Published: 15 June 2012

Abstract

Traditionally, hyperbaric oxygen treatment (HBOT) is indicated in several clinical disorders include decompression sickness, healing of problem wounds and arterial gas embolism. However, some investigators have used HBOT to treat individuals with autism spectrum disorders (ASD). A number of individuals with ASD possess certain physiological abnormalities that HBOT might ameliorate, including cerebral hypoperfusion, inflammation, mitochondrial dysfunction and oxidative stress. Studies of children with ASD have found positive changes in physiology and/or behavior from HBOT. For example, several studies have reported that HBOT improved cerebral perfusion, decreased markers of inflammation and did not worsen oxidative stress markers in children with ASD. Most studies of HBOT in children with ASD examined changes in behaviors and reported improvements in several behavioral domains although many of these studies were not controlled. Although the two trials employing a control group reported conflicting results, a recent systematic review noted several important distinctions between these trials. In the reviewed studies, HBOT had minimal adverse effects and was well tolerated. Studies which used a higher frequency of HBOT sessions (e.g., 10 sessions per week as opposed to 5 sessions per week) generally reported more significant improvements. Many of the studies had limitations which may have contributed to inconsistent findings across studies, including the use of many different standardized and non-standardized instruments, making it difficult to directly compare the results of studies or to know if there are specific areas of behavior in which HBOT is most effective.
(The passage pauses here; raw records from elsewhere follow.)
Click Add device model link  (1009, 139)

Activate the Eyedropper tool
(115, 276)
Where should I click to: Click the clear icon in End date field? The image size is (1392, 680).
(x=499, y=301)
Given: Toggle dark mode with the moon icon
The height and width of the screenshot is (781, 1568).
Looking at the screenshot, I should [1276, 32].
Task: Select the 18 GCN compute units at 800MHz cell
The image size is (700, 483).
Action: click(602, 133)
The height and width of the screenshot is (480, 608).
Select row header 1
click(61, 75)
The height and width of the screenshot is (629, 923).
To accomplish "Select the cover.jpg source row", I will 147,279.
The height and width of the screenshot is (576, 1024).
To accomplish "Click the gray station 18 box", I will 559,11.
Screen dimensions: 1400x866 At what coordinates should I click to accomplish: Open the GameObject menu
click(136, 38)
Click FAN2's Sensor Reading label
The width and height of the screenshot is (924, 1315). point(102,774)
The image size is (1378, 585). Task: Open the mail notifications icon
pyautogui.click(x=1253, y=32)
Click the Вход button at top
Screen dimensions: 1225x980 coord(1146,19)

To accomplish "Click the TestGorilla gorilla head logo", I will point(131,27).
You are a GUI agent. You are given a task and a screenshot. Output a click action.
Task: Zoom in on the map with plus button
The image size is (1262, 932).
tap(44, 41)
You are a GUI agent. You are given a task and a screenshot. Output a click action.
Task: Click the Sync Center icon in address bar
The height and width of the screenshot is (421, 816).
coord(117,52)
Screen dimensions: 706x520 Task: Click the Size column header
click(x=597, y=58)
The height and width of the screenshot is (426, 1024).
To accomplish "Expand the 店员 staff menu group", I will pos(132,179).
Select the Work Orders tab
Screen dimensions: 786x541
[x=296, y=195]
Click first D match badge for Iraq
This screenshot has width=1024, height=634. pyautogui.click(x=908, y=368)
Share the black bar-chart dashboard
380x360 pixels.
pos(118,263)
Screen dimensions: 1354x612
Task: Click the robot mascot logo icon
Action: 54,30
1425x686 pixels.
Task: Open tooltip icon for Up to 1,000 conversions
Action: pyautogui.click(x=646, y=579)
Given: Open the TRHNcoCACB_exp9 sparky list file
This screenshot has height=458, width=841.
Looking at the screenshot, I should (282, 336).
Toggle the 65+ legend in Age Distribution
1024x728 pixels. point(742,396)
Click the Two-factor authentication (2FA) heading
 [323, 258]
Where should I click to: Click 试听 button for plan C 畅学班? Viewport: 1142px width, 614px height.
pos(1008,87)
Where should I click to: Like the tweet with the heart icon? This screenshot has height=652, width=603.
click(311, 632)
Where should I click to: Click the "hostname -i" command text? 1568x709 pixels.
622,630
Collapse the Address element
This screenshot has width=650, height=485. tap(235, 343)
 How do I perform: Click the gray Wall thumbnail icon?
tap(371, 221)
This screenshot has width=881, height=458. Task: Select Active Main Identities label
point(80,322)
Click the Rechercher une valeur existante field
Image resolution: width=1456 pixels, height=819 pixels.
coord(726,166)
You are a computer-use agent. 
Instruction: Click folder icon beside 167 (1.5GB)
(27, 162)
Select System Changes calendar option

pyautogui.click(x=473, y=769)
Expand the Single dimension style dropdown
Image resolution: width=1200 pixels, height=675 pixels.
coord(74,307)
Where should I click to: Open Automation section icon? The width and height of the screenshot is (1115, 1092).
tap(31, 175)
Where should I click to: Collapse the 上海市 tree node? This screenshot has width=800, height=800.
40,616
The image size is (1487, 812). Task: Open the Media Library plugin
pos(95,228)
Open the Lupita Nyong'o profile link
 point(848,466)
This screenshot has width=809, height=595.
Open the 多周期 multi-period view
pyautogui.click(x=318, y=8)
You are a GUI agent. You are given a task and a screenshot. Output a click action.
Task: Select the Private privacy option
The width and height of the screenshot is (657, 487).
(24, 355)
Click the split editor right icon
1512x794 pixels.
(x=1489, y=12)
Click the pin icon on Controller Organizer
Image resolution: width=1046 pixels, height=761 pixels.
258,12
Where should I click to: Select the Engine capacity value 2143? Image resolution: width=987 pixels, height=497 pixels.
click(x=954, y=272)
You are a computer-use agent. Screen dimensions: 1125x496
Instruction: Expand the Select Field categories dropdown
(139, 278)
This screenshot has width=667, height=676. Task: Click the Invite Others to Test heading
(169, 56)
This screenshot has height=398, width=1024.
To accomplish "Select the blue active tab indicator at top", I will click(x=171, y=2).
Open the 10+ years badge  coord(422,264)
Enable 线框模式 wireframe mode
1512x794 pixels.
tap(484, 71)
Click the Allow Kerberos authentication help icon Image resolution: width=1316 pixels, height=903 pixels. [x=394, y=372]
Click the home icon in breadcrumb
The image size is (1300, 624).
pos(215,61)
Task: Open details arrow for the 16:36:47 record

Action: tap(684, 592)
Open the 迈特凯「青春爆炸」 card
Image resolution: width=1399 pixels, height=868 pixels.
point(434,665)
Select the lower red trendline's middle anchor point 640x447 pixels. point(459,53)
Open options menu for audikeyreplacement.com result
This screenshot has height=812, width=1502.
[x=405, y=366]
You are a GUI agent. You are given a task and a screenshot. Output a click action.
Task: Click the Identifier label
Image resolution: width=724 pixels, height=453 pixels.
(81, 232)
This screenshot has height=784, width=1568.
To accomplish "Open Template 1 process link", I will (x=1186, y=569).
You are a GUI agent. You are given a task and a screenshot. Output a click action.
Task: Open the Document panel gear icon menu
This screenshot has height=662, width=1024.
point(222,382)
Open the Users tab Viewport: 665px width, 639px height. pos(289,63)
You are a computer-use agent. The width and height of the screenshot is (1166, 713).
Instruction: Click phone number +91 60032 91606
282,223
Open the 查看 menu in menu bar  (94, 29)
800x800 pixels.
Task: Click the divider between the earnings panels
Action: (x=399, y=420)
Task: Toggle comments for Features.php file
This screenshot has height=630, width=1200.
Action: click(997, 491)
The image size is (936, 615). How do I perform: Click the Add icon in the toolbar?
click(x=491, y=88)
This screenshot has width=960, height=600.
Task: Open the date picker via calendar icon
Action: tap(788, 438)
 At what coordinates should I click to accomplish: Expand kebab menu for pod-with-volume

The variability in results between studies could also have been due to certain subgroups of children with ASD responding differently to HBOT. Most of the reviewed studies relied on changes in behavioral measurements, which may lag behind physiological changes. Additional studies enrolling children with ASD who have certain physiological abnormalities (such as inflammation, cerebral hypoperfusion, and mitochondrial dysfunction) and which measure changes in these physiological parameters would be helpful in further defining the effects of HBOT in ASD.